## REQUIRED ACTION:
Across the entries below, tally every line that holds the string "will" and reply with the number only.

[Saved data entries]
********************

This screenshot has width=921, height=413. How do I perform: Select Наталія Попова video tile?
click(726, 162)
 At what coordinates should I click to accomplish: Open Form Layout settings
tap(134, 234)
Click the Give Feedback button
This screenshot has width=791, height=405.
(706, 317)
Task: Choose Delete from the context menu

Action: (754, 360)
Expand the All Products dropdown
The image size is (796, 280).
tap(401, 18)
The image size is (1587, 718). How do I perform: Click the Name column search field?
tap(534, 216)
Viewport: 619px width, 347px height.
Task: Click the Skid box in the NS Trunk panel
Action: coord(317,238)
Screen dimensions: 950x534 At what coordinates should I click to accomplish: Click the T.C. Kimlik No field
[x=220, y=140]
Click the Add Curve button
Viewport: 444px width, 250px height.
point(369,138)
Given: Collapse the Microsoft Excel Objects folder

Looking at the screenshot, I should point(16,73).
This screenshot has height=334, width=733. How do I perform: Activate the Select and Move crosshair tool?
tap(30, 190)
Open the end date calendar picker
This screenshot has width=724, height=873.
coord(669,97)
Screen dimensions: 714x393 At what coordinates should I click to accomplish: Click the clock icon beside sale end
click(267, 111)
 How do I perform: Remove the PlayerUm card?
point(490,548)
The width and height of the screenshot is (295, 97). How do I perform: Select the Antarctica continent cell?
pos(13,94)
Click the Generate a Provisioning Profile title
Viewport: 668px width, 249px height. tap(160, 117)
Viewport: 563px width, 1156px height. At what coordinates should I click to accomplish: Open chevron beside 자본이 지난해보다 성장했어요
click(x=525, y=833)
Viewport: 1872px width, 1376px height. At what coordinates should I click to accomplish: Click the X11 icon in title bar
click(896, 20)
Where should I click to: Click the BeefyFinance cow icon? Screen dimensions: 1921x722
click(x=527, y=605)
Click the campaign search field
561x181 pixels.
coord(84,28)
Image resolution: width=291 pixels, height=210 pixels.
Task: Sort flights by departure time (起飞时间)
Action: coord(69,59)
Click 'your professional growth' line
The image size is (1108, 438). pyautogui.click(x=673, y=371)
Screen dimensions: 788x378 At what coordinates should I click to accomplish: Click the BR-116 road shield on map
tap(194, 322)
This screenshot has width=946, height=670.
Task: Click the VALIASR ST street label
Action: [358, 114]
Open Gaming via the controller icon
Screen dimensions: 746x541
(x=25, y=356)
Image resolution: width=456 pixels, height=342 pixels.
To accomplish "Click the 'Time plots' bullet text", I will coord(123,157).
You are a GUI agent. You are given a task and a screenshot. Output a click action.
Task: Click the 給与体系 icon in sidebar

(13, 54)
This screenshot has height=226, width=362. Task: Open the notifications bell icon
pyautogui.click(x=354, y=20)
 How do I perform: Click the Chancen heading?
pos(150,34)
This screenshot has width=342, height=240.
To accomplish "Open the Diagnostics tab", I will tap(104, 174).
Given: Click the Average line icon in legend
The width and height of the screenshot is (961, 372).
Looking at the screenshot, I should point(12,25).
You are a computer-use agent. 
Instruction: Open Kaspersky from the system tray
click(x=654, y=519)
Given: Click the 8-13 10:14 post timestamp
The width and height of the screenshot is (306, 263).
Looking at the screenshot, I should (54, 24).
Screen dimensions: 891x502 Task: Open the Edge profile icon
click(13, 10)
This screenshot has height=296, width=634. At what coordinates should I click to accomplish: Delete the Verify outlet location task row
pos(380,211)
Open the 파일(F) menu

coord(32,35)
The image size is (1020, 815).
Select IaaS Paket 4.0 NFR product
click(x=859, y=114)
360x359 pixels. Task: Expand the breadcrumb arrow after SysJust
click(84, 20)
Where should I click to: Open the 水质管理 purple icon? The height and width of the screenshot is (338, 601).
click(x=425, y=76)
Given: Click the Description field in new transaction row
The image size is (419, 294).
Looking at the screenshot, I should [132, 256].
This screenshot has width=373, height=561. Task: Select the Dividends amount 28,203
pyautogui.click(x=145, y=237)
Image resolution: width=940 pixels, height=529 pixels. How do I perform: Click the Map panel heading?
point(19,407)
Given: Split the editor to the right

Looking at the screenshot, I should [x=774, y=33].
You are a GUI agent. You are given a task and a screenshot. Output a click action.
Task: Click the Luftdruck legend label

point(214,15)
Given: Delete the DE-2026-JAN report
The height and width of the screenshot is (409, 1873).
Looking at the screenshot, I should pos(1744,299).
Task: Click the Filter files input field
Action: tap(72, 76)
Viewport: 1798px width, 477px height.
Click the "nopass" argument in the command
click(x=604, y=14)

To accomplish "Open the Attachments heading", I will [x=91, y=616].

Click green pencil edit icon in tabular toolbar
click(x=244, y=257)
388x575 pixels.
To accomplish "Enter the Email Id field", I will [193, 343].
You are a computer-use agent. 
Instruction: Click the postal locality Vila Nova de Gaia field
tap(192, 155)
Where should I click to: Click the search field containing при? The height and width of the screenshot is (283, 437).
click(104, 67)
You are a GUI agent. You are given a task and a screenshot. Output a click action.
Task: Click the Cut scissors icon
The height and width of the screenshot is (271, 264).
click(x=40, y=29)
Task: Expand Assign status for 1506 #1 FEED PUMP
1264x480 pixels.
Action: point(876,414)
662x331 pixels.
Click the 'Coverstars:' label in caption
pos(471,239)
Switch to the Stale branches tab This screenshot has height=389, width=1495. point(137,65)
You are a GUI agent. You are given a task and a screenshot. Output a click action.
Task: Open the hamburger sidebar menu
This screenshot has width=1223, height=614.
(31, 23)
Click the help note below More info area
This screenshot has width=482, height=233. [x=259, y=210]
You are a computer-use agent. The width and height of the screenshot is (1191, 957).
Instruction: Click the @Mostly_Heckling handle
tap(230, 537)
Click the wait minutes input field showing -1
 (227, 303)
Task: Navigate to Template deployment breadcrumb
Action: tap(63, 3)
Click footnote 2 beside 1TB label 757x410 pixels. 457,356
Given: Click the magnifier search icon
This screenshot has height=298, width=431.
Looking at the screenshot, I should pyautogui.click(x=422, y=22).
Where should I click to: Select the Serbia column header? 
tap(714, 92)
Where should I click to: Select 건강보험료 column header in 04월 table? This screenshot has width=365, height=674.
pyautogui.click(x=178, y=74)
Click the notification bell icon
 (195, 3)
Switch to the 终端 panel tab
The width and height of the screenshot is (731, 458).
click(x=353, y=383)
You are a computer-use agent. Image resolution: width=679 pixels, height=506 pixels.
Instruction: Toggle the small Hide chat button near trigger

********************

## WRITTEN SOLUTION:
4